Sunday, April 01, 2007

A Haunting: 60 Minutes of Creepy

On a lazy day at home I'm prone to leaving the TV on while doing house work or polishing up that novel (AKA sipping tea on the couch in my PJ's), and whatever happens to be on stays on. Saturday was a lazy day. The show was "A Haunting," not necessarily my normal fare but there was some real crap everywhere else I looked on the ol' dial.

It's a straightforward - benefit of doubt - dramatization with sexy actors, and the real people usually getting the silhouette treatment to protect their identity. I don't know about you but if I ever have to face off against monsters from the underworld in my own damn house I could give a shit what the neighbors think. That's like stubbing your toe, on the way to the hospital with a gunshot wound, and doing the Jack Tripper jumping around for 10 minutes on one leg going, "Oo, ah, oh, ouwiie, MU-THER LUVER!" Worried about the kids getting teased? Teach them this little comeback and they should be fine, "Yeah that's my mom on TV kicking some angry spirit ass. You want to make sumptin' of it? After what I've seen I got no problem cuttin' your heart out, burying it in my backyard and waitin' for your ass to try and haunt me - just so I can watch you get your ass exorcised!" I've glanced at this show in the past but never really found it very interesting and after the first 2 or 3 episodes I loafed through I still felt the same way but then like a slap in the face came "The Presence."

...if every episode were this good the show could give "Heroes" a run for its money.
As most people (with 1/18th Indian blood to boot) will tell you, I have had my share of creepy unexplained experiences and though I would have preferred them to have been of the flying saucer kind they have been of the creepy ghost kind instead. I don't want to go into "Kelly Park Night of 1000 Cats" right now but it was enough for me to carry a grain of salt in my breast pocket for just such incidences. I'm not jumpy either but when the creepy stuff started happening it worked. I don't know how much can be attributed to the special effects team and how much to the directing and acting but it was actually scary.
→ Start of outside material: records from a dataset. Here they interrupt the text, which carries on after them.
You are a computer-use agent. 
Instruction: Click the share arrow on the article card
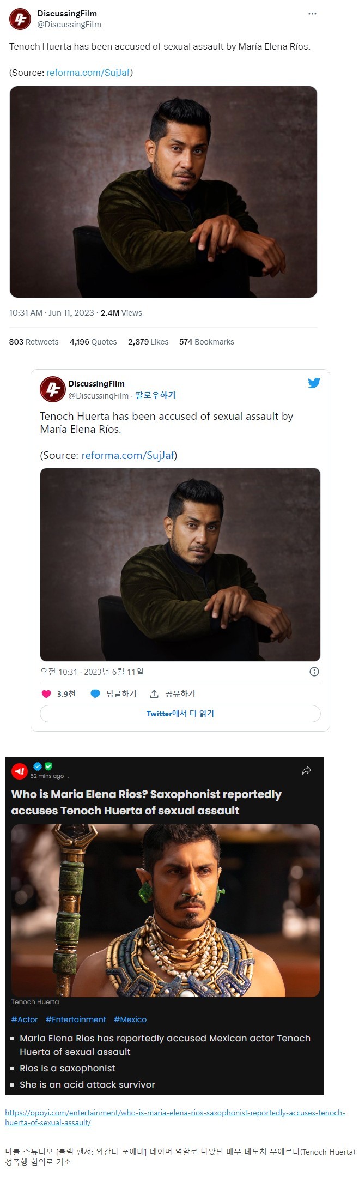click(307, 770)
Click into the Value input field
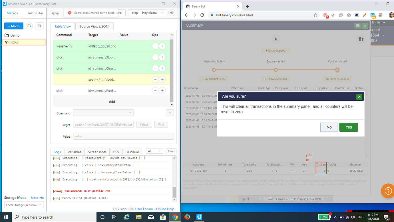This screenshot has height=222, width=394. [123, 136]
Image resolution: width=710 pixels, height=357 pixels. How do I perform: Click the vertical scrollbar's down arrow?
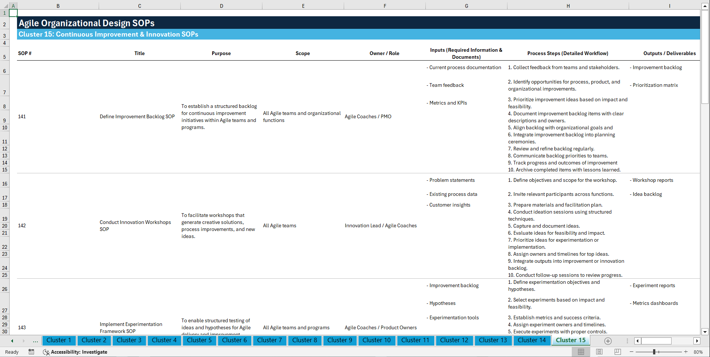705,332
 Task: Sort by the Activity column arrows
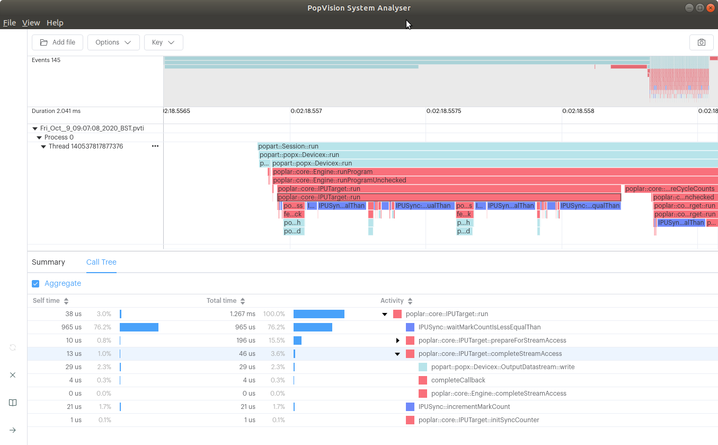coord(410,301)

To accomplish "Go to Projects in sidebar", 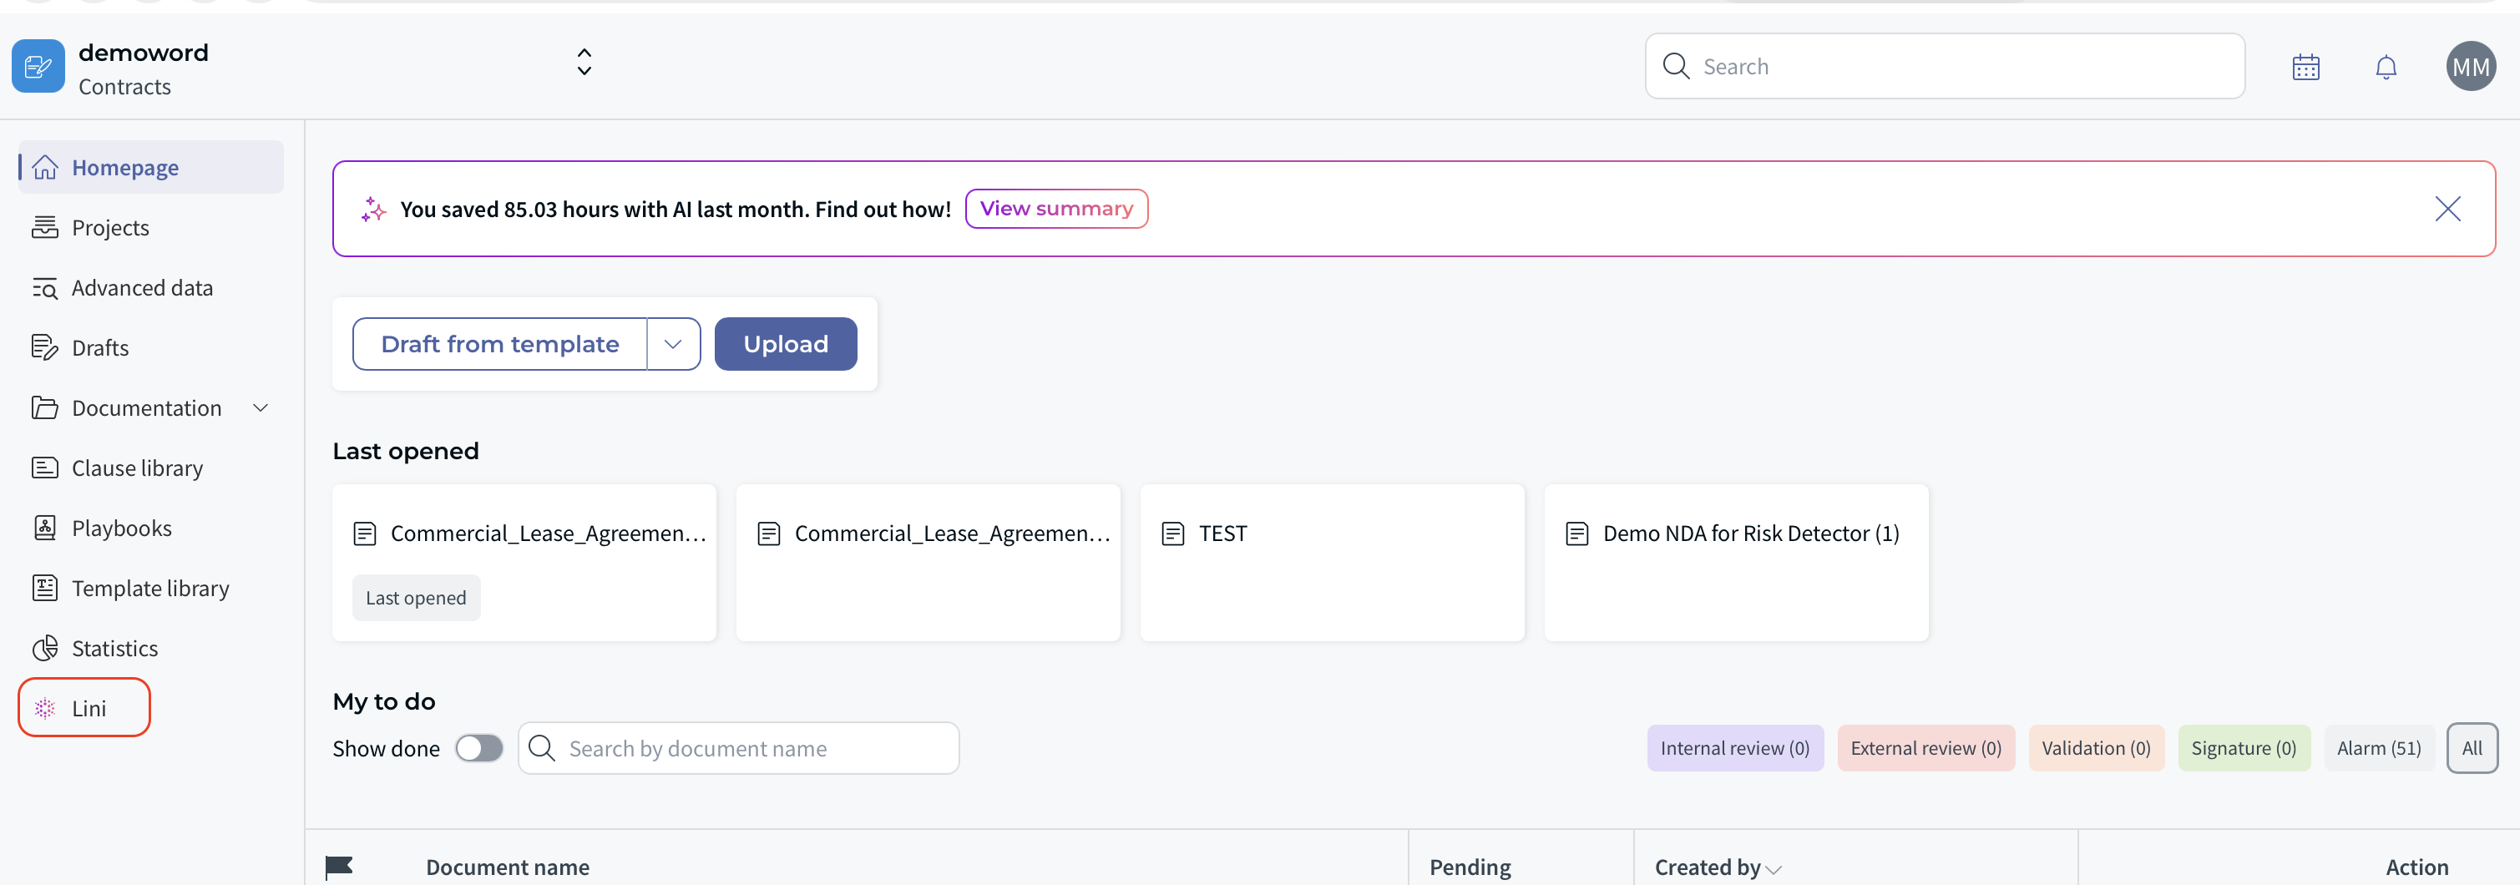I will (x=110, y=228).
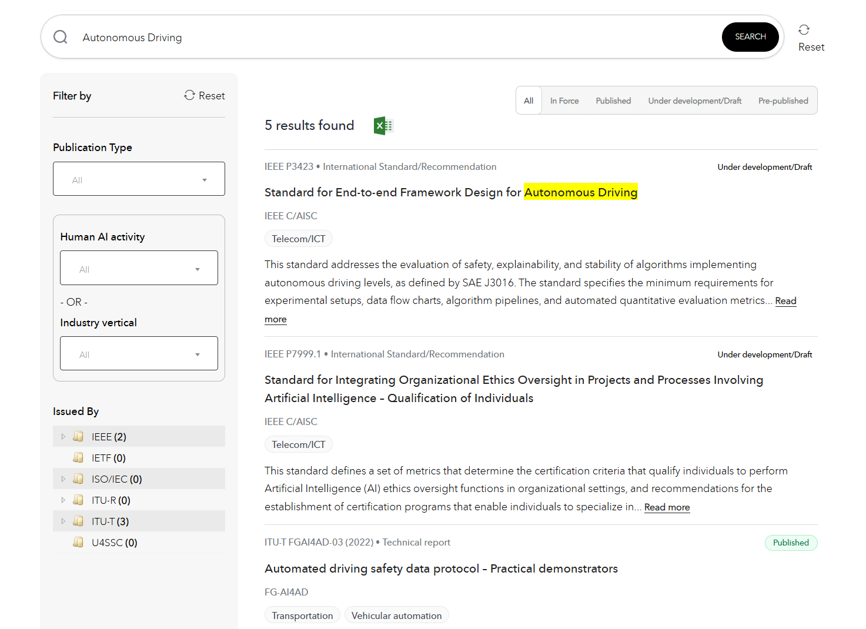
Task: Click the IEEE folder icon
Action: tap(78, 437)
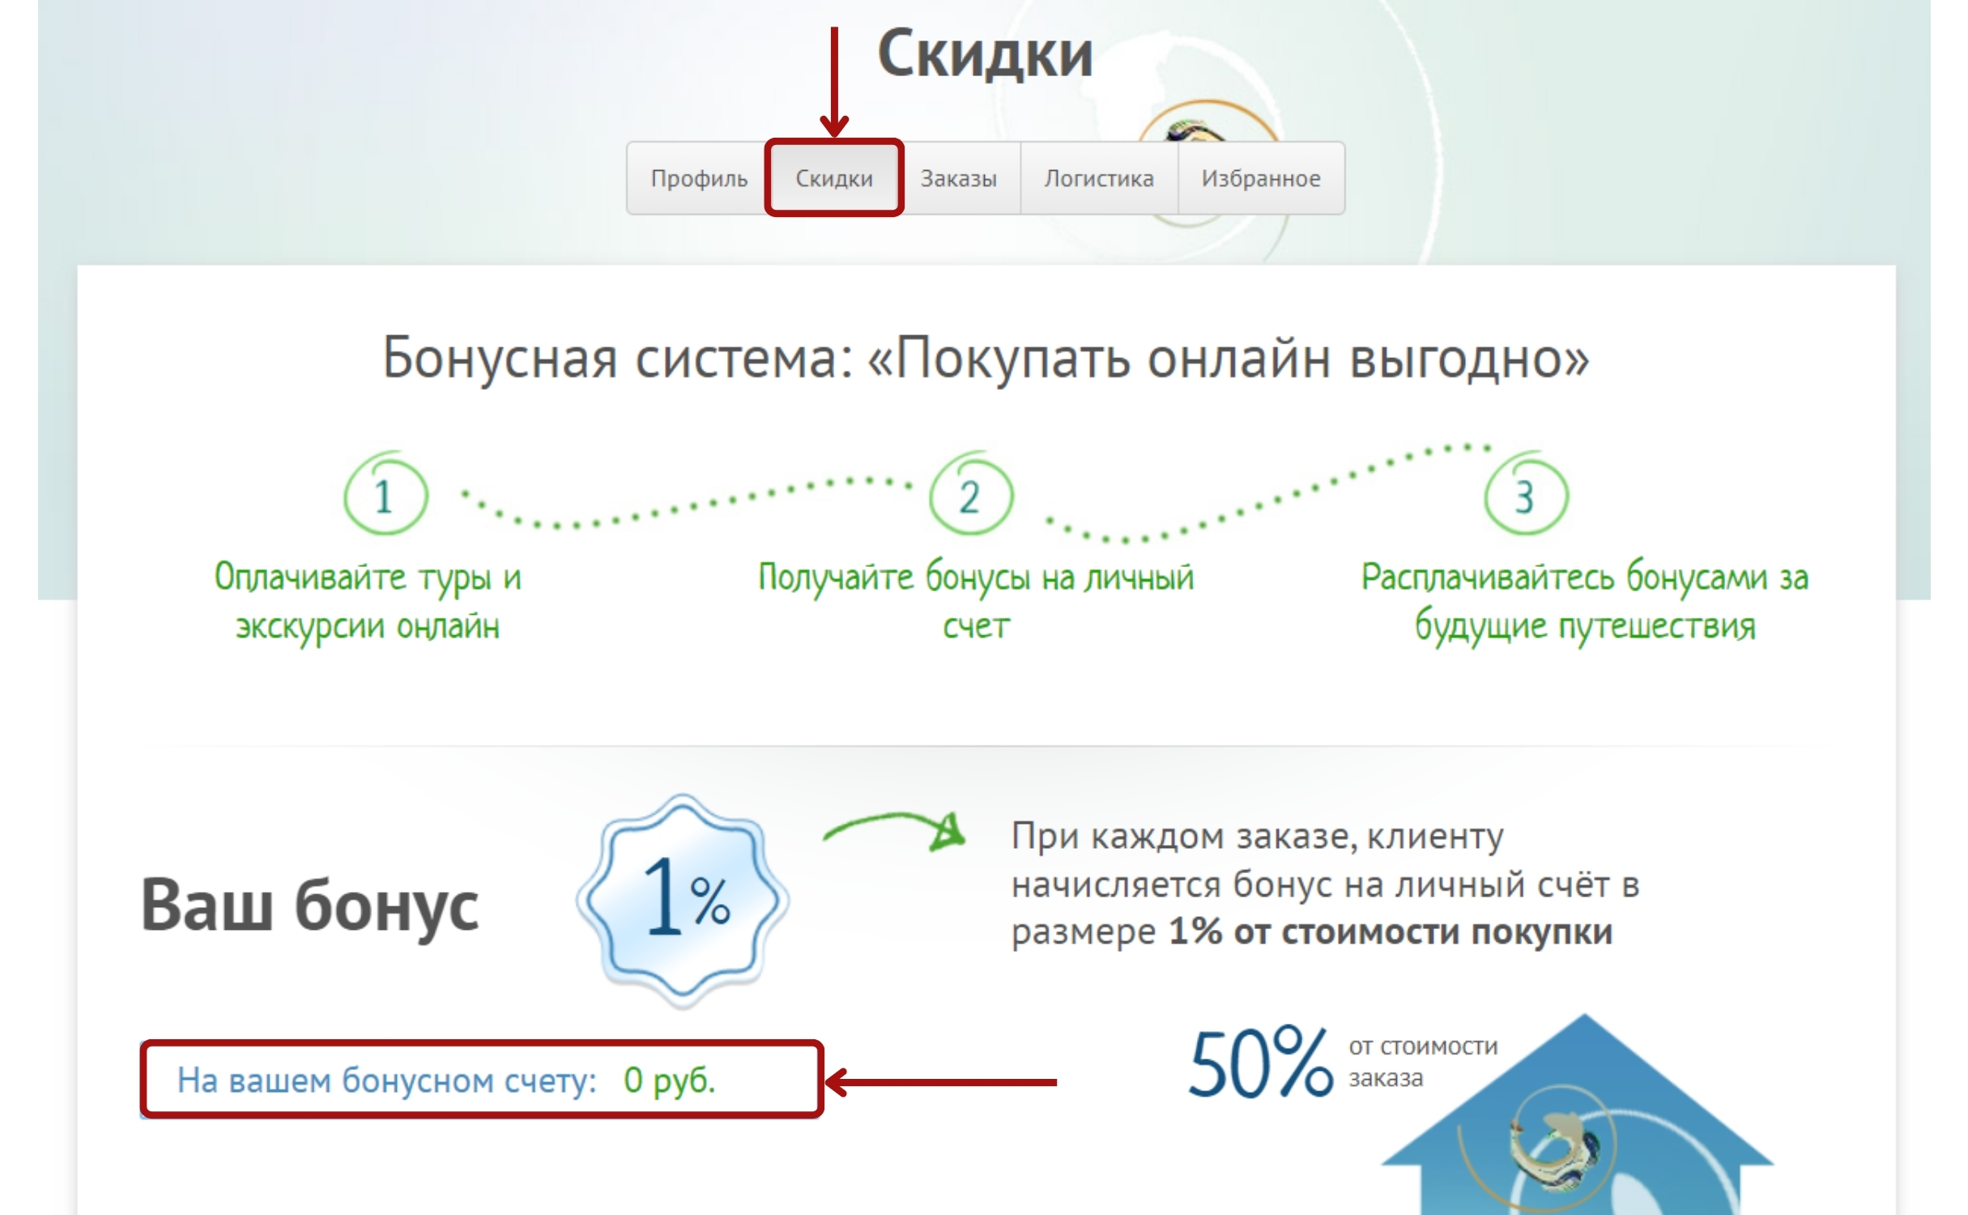Click the step 2 circle icon
The height and width of the screenshot is (1215, 1968).
click(x=970, y=496)
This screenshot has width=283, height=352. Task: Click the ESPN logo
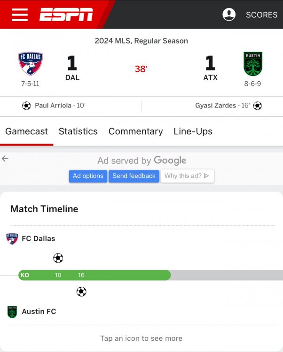(66, 15)
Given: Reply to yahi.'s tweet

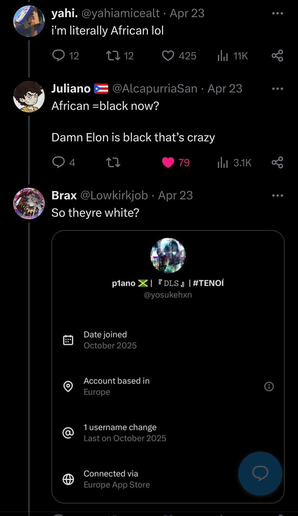Looking at the screenshot, I should click(58, 55).
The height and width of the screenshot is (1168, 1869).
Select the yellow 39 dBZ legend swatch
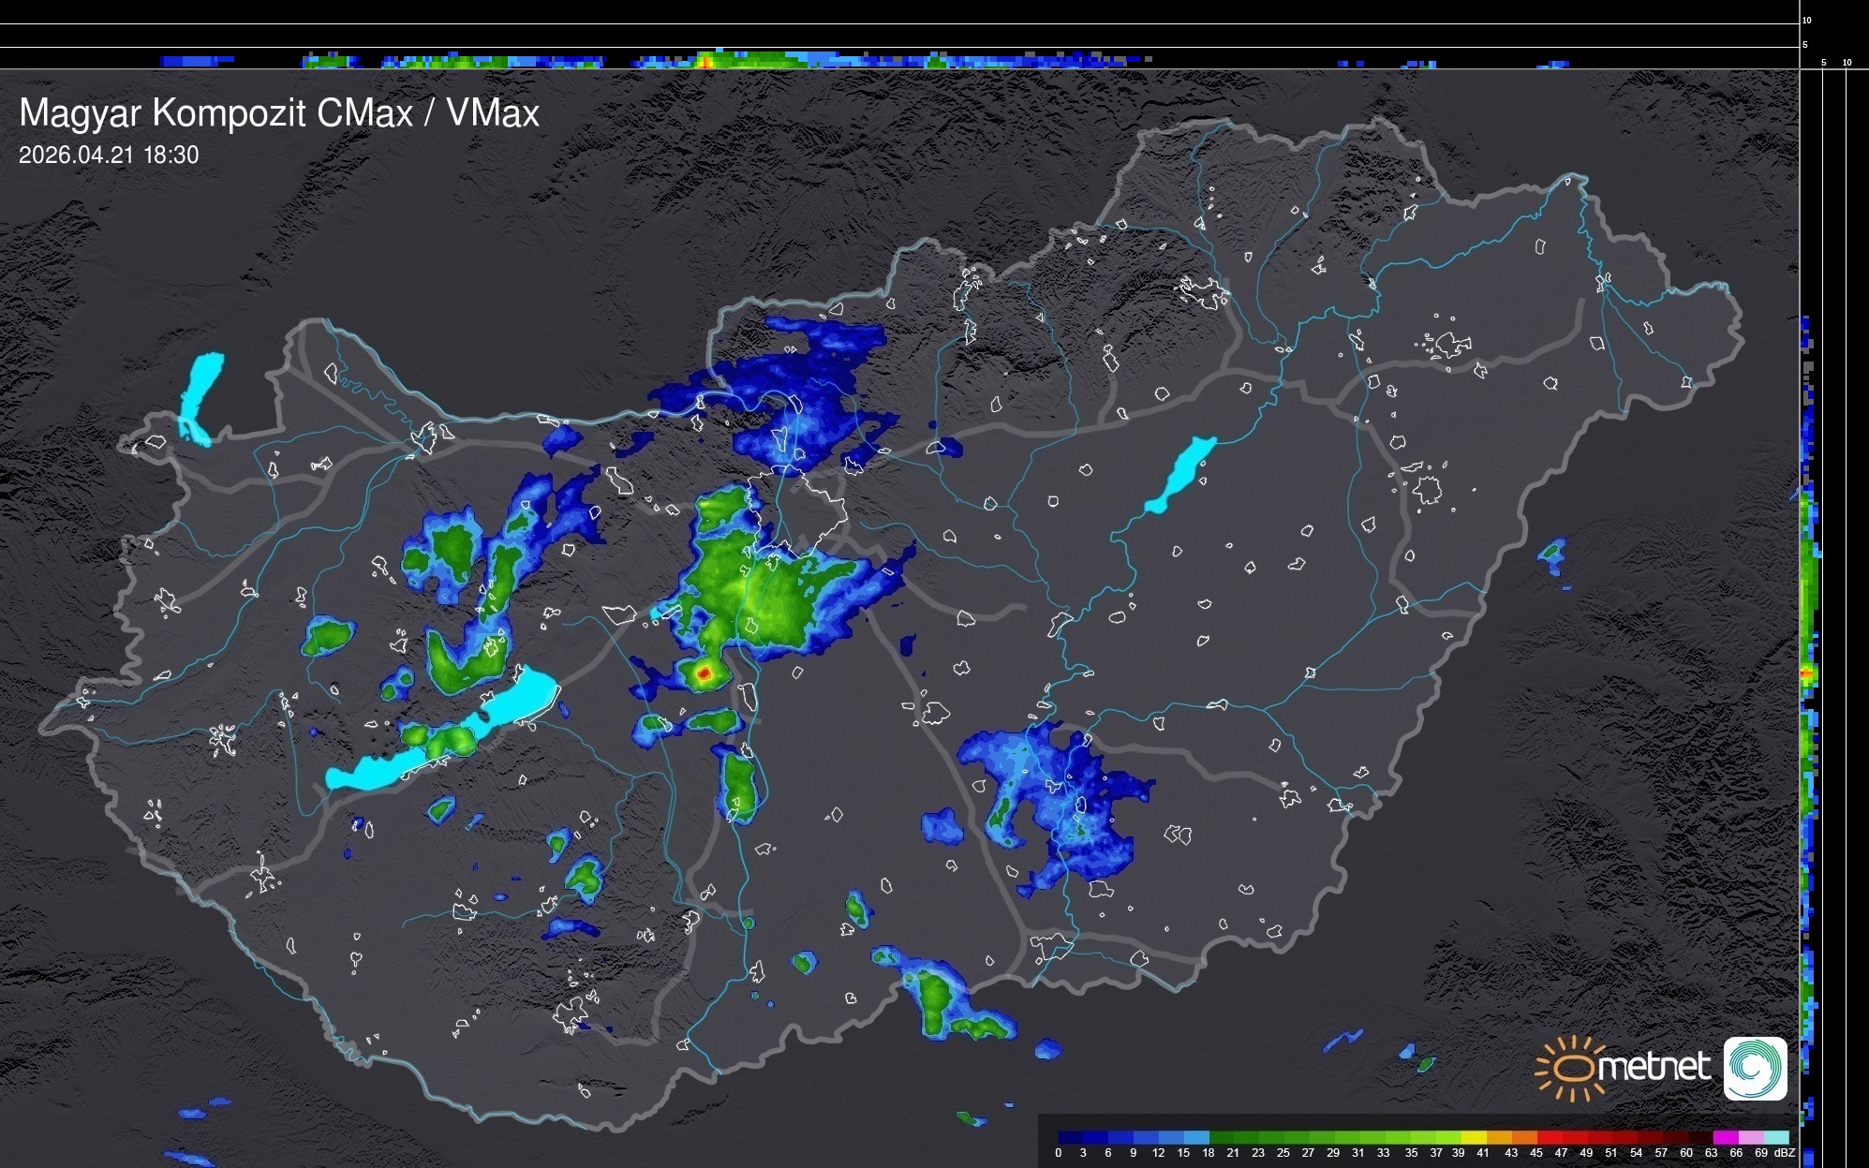pos(1473,1138)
The blood flowing down the walls was great and when they got to the floating head breathing in the teenage daughters ear I put down the tea and picked up the brandy. A few minutes later the phone rang and whoops, there went the brandy.

The last thing I saw was a dude (the new husband I believe) doing one of those popping up straight from the ground things made famous in that crappy Dracula movie a few years ago (made me say - Whoa!) and the effect looked better here. I hit record and will wait until there's someone else in the house to finish it!

A big congratulations to the team that put this episode together - the actors, the directors, the special effects team, the writers (or victims, gray line and all) you showed what was possible on a show like this and if every episode were this good the show could give "Heroes" a run for its money. If you're ever flipping through the channels and you see this episode on; stop, turn on all the lights, grab someone prone to jumping into your lap, pour a couple glasses of brandy into those large lead goblets in the cupboard that have the etchings on the side that might just pass for crosses in a pinch and call it a night.

Today will be another one of those lazy days but I think I'll steer clear of anything spooky, hmm, it looks like "Taxi" is on and - oh look so is "Jersey Girl." Those should be safe!